The mutations seen in the new variant have all been spotted previously, according to comments posted online by Francois Balloux, a computational biologist at the University of College London, but apparently not in this combination. They include one that causes the spike protein to bind more effectively to human cells, another linked to escape from human immune responses, and a third adjacent to a biologically critical component of the pathogen. 

During this pandemic, spreading variants of the virus have tended to pick up one or two new mutations a month. The UK scientists say they were surprised to find a variant that has accumulated a unique pattern of more than a dozen changes to important genes, which they suggested were clues the strain might be the result of evolutionary adaptation.

Dodging the immune response?

In the UK’s group preliminary report, Andrew Rambaut, a biologist at the University of Edinburgh, and his colleagues say they think the variant might have evolved inside a person who is immunocompromised and who became chronically infected with the coronavirus. Such people, in some cases, have been given multiple rounds of treatment with antibody and antiviral drugs. That could select for viruses that survive such treatment.

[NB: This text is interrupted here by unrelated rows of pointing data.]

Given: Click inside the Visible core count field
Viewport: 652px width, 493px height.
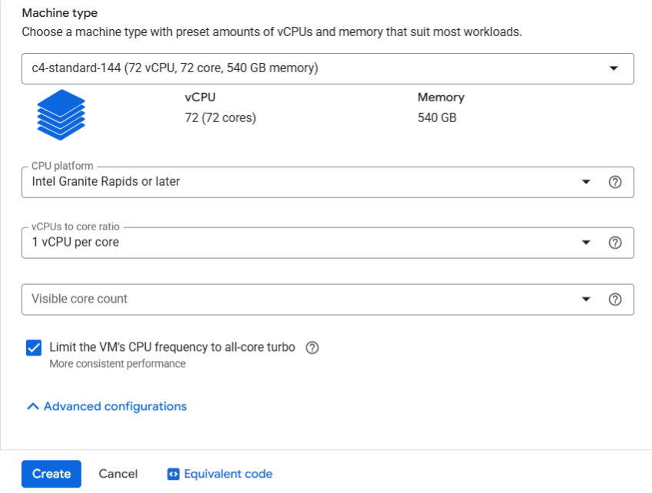Looking at the screenshot, I should [x=230, y=299].
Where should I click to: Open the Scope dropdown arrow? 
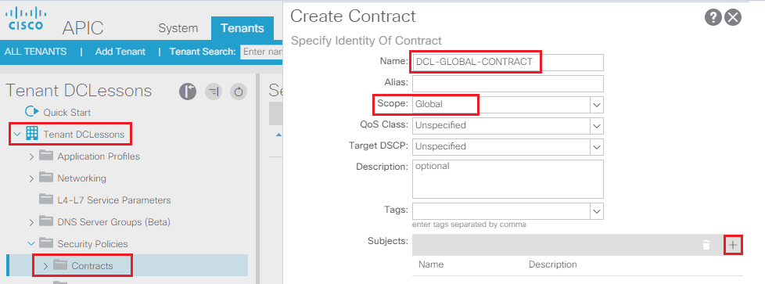tap(596, 104)
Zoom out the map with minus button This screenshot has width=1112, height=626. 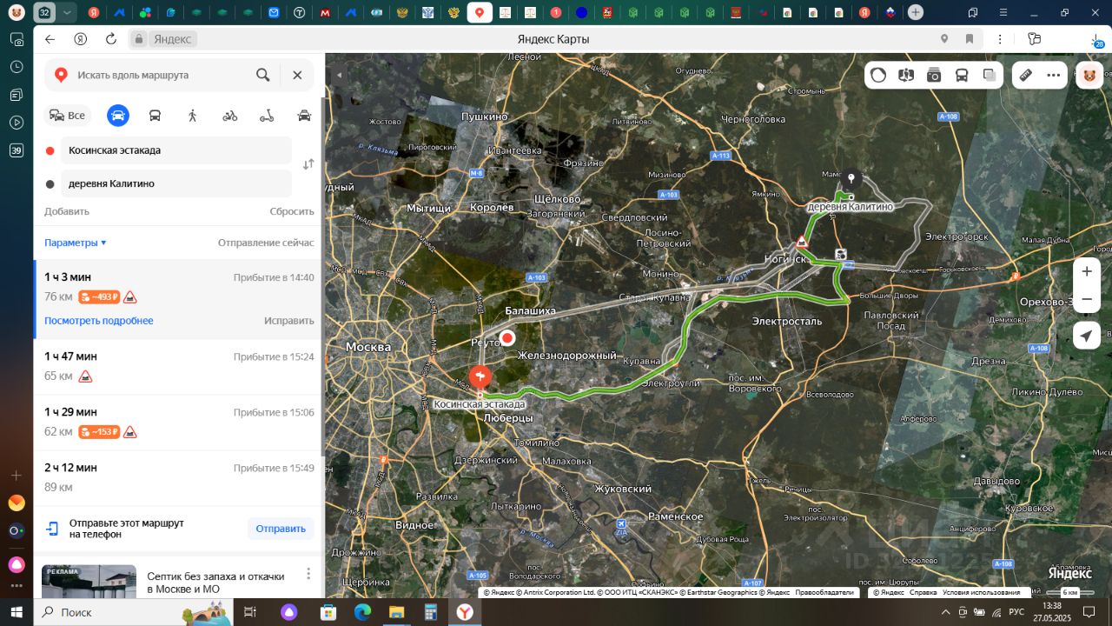point(1086,300)
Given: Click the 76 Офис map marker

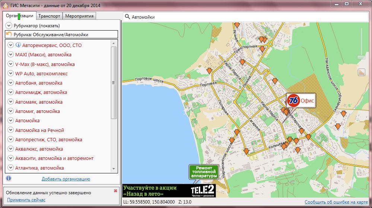Looking at the screenshot, I should click(x=301, y=101).
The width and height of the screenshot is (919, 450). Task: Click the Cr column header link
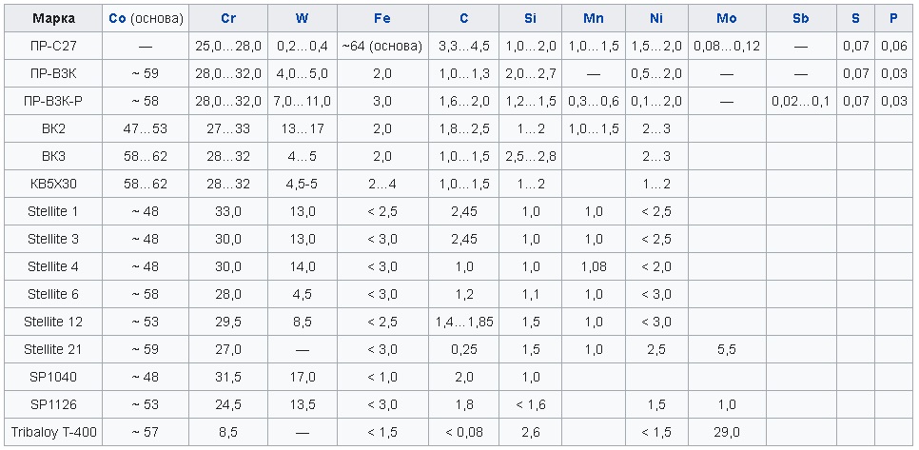(228, 19)
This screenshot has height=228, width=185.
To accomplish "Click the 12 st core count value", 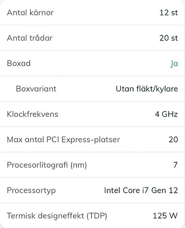I will click(x=169, y=13).
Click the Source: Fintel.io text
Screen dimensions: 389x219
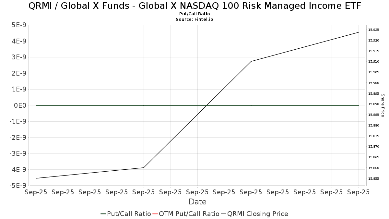pos(195,19)
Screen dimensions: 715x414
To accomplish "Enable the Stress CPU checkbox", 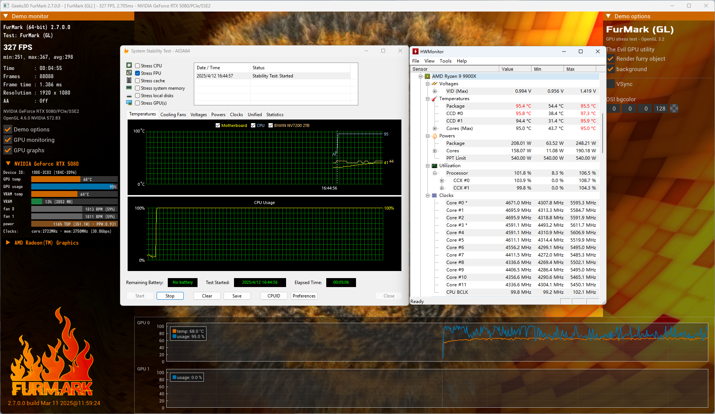I will click(138, 66).
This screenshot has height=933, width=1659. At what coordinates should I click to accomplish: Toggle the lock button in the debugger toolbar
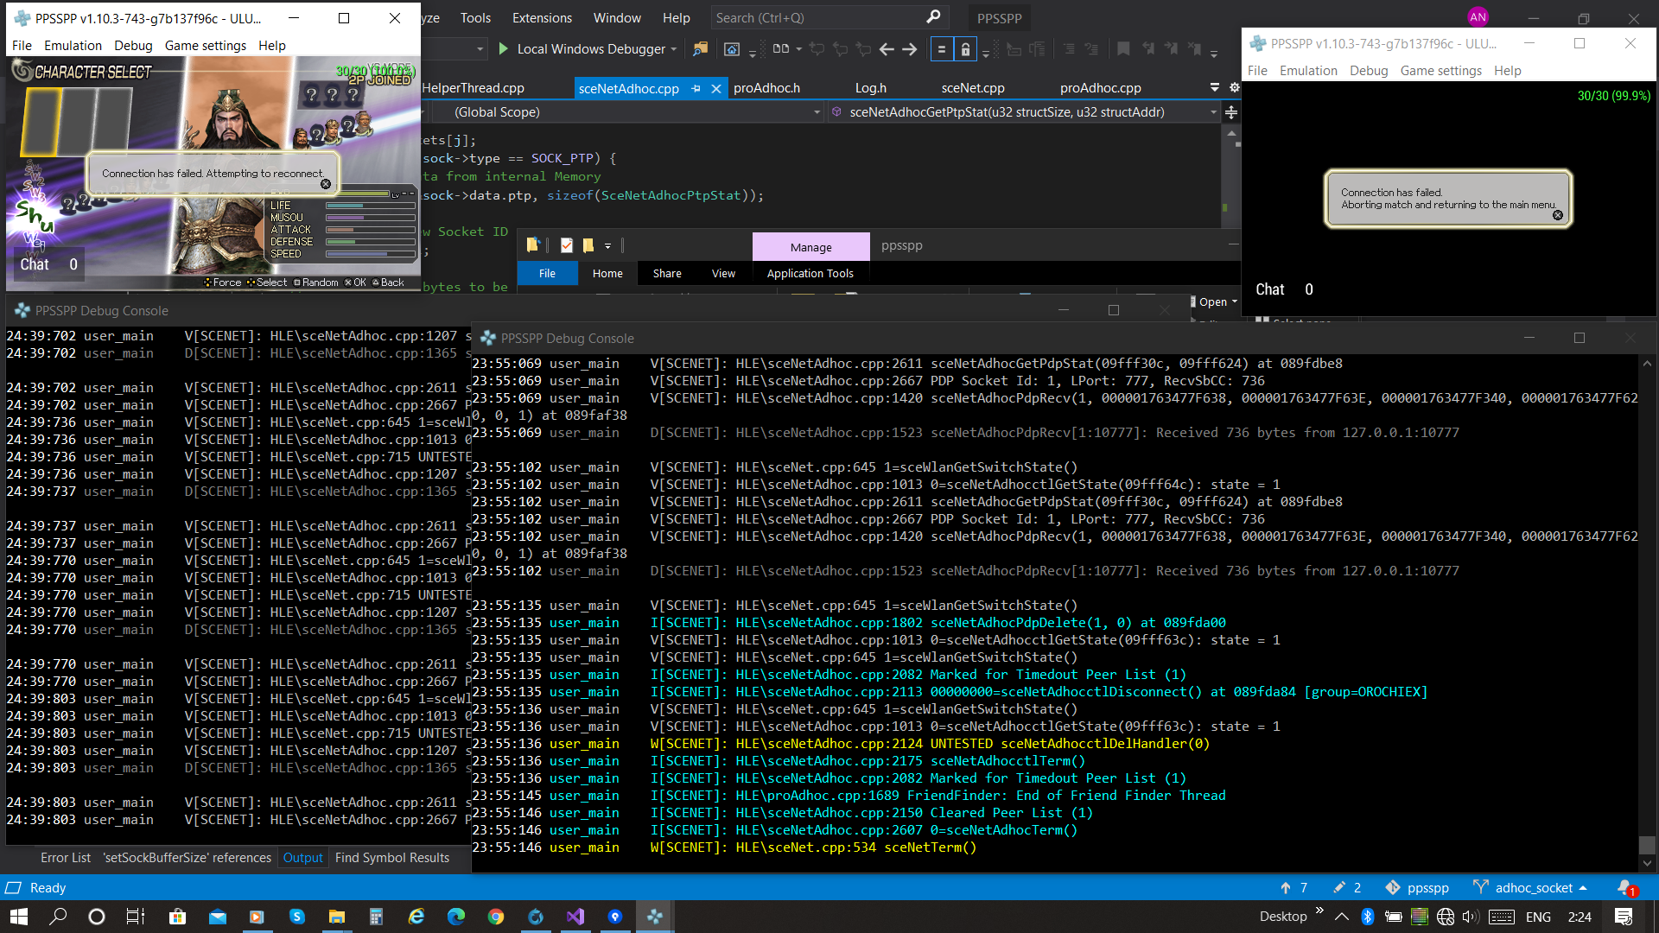click(x=965, y=49)
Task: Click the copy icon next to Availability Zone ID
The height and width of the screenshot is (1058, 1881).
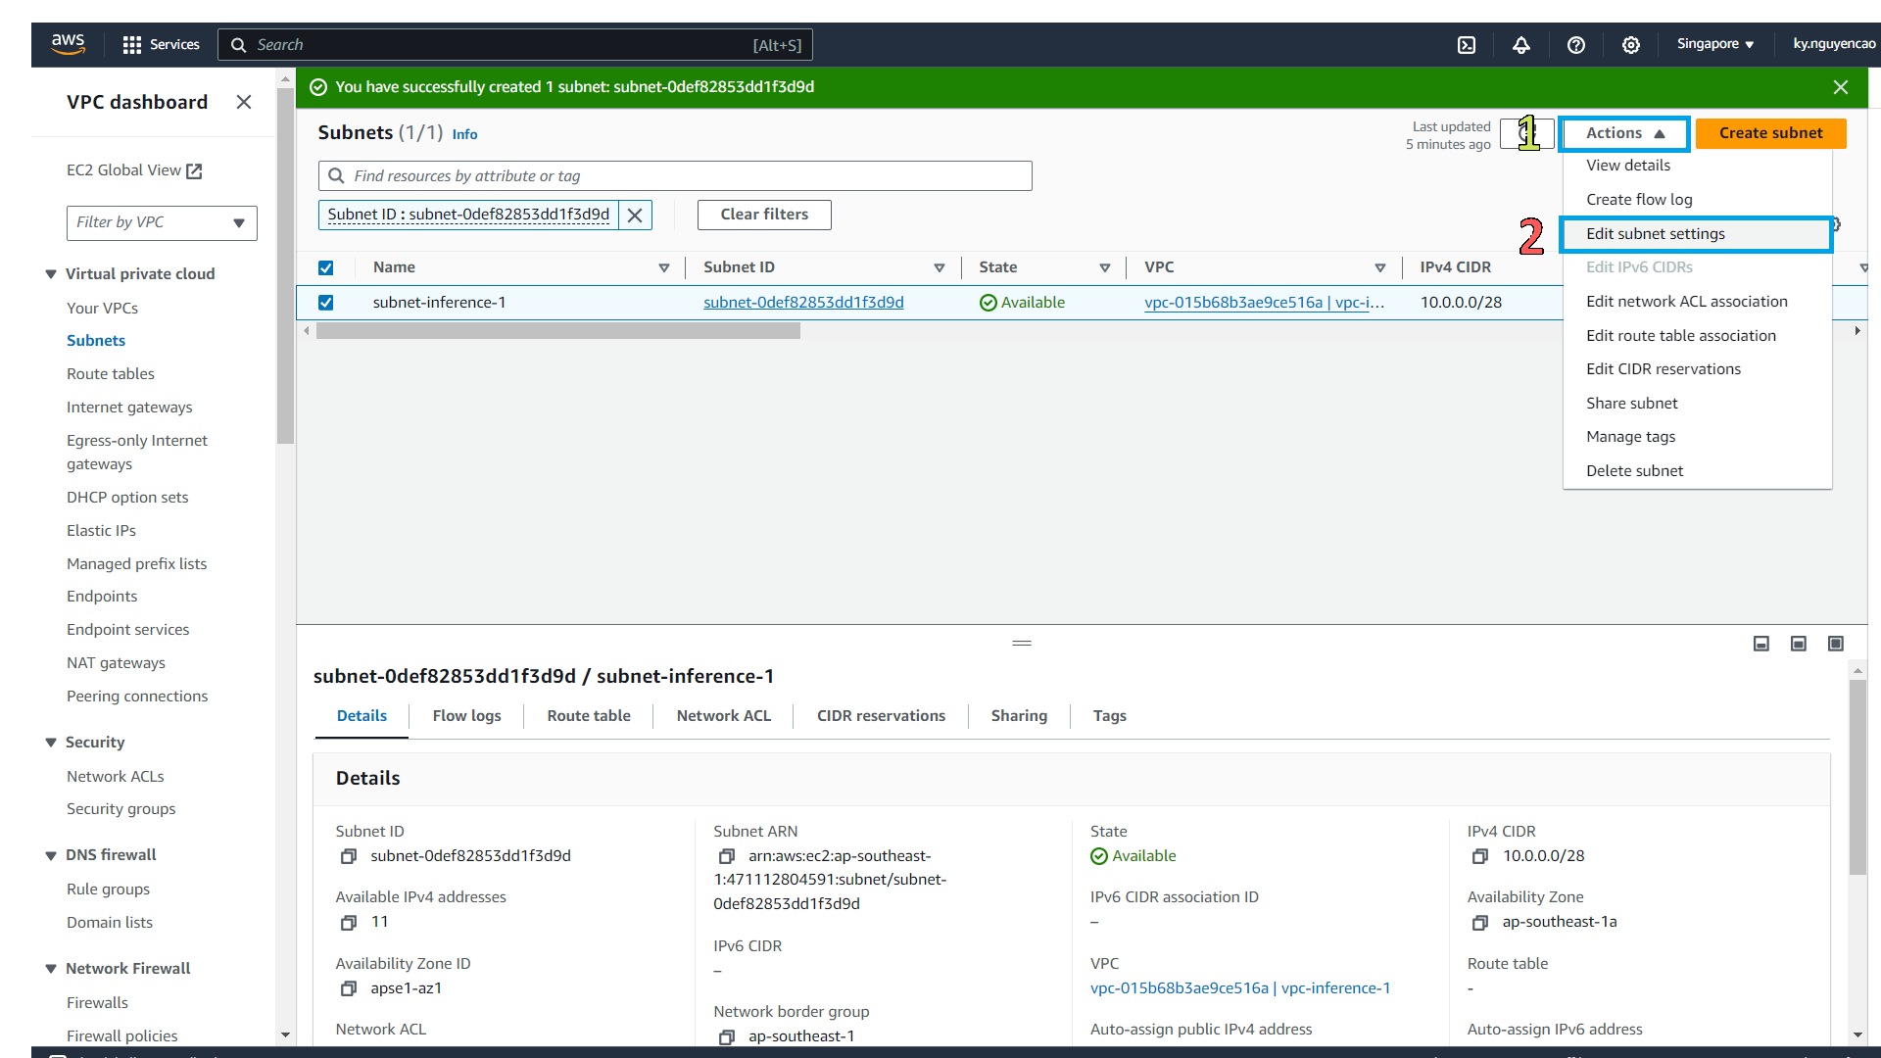Action: coord(348,988)
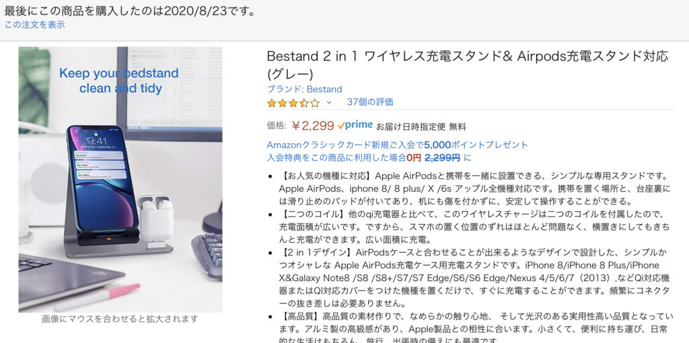The height and width of the screenshot is (343, 689).
Task: Click the 【高品質】 feature bullet
Action: [x=474, y=328]
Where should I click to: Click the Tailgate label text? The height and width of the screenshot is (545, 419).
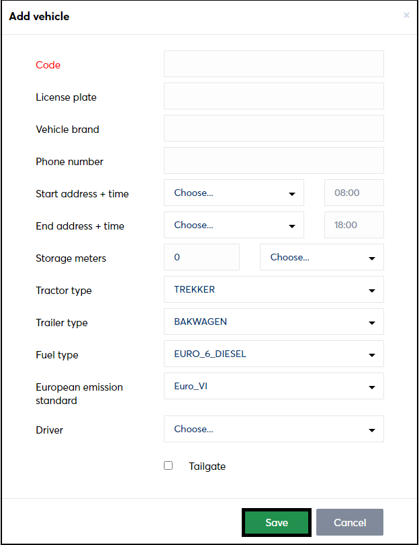(207, 466)
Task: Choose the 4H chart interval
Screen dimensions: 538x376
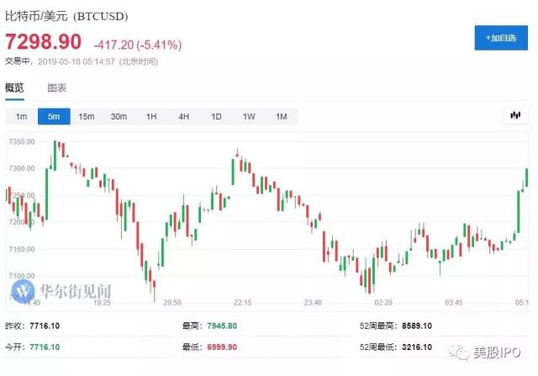Action: [x=183, y=116]
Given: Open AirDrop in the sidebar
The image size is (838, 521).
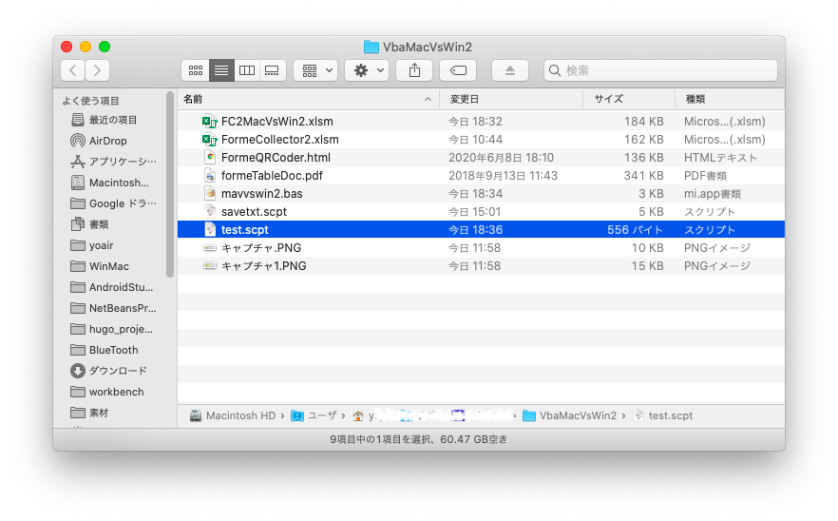Looking at the screenshot, I should (x=108, y=141).
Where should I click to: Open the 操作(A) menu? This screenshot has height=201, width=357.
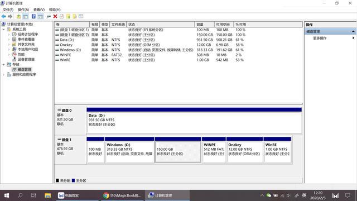click(x=23, y=9)
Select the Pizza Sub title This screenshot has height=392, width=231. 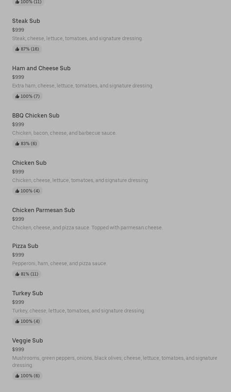click(x=25, y=246)
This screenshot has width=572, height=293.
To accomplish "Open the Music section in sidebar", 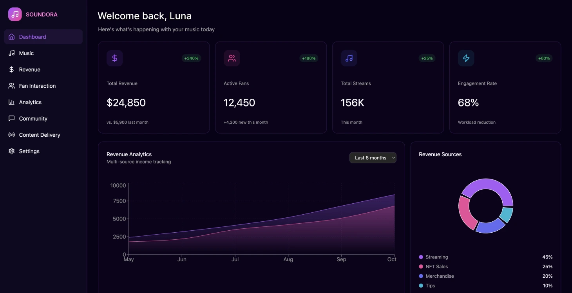I will click(26, 53).
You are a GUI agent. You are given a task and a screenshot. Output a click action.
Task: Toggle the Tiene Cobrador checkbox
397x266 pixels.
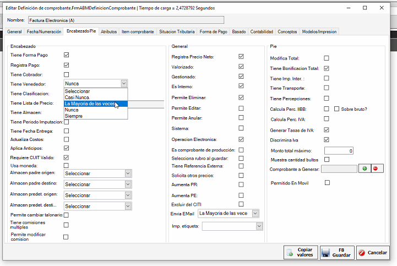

If the changed virus is able to “evade” the usual immune response, that may also explain why it’s spreading faster, since it would also affect some covid-19 survivors and therefore have more hosts to infect. According to the British scientific reports, four of about 1,000 people infected by the new variant previously had covid-19, although the scientists were not able to say if that figure was out of the ordinary. 

It would not come as a total surprise to learn the covid-19 virus is evolving enough to infect people a second time, despite immunity to the original germ. Other coronaviruses, like those that cause the common cold, are known to reinfect people frequently, possibly because of such shape-shifting.

Another way viruses can change significantly is if they establish themselves in another species—even zoo tigers can catch covid—and then jump back to people. That was seen in Denmark, which this fall  reported transmission of the covid virus between humans and mink and back again, a situation deemed so dangerous that the country ordered all the mink on commercial fur farms to be culled. 

Now the world will learn if it’s possible to stop the new variant from spreading. That won’t be easy. The existing forms of covid-19 are already transmitting quickly despite social distancing and masks. If the new variant is really 70% more easily spread, it could soon become the dominant form of the disease. 

British authorities over the weekend faced some criticism that they were raising alarms over the new strain to justify strict lockdown measures before Christmas, including stay-at-home orders for millions of people. But officials took to the air to encourage people to abide by the restrictions. “The new variant is out of control and we need to bring it under control,” Matt Hancock, the health secretary, told the BBC. He urged his countrymen to “act like you have the virus.”